A customer shops for Roundup products at a store in San Rafael, California, on July, 9, 2018. (Credit: Josh Edelson/AFP/Getty Images)

A judge has cut a jury award in a lawsuit that found that Monsanto’s Roundup herbicide caused cancer in a California couple from $2.055 billion to $87 million, the third time a judge has reduced an award in a lawsuit over the disputed chemical.

The judge said Thursday that evidence supports the jury’s conclusion that Roundup was “a substantial factor” in causing non-Hodgkin’s lymphoma in Alva and Alberta Pilliod, the San Francisco Chronicle reported.

Alameda County Superior Court Judge Winifred Smith said evidence also supported the finding that Monsanto knew the herbicide’s active ingredient, glyphosate, could be dangerous and failed to warn the couple from Livermore, California.

But Smith said the punitive damages were much higher than constitutional limits set by the U.S. Supreme Court, which has said should generally be no more than four times the amount of damages awarded as compensation to victims.

A jury in May awarded the Pilliod’s $1 billion each in punitive damages in addition to a combined $55 million in compensatory damages.

Smith reduced punitive damages to $70 million. She also reduced the compensatory money the jury awarded to the couple for past and future pain and suffering to $17 million.

The couple had anticipated the reduction, and their lawyer said the overall ruling was “a major victory.”

Although “the reduction in damages does not fairly capture the pain and suffering experienced by Alva and Alberta,” attorney Brent Wisner said in a statement, “the judge rejected every argument Monsanto raised and sustained a very substantial verdict.”

Monsanto’s parent company, the German pharmaceutical firm Bayer AG, said it would appeal.

The reduction in damages is “a step in the right direction,” the company said in a statement, but the verdict and damages “conflict with the extensive body of reliable science and conclusions of leading health regulators worldwide” that both Roundup and glyphosate are safe.

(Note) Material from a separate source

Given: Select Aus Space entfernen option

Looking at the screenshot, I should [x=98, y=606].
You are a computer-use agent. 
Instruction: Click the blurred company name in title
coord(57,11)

Alva Pilliod, 77, was diagnosed with non-Hodgkin’s lymphoma, a sometimes-fatal form of lymph cancer, in 2011, and Alberta Pilliod, 74, was diagnosed in 2015. They had used Roundup for more than 30 years to kill weeds on three properties they owned. Doctors say their cancers are in remission but could recur.

Last August, a San Francisco jury awarded $289 million to former school groundskeeper Dewayne Johnson of Vallejo. A judge later reduced the award to $78.5 million. In March, a federal court jury awarded more than $80 million to Edwin Hardeman of Sonoma County, whose cancer is in remission. A judge reduced that award to $25.2 million.

The three California trials were the first involving an estimated 13,000 plaintiffs with pending lawsuits against Monsanto.

The International Agency for Research on Cancer, an arm of the World Health Organization, classified glyphosate as a probable cause of human cancer in 2015. The U.S. Environmental Protection Agency and most regulatory bodies in Europe say it can be used safely.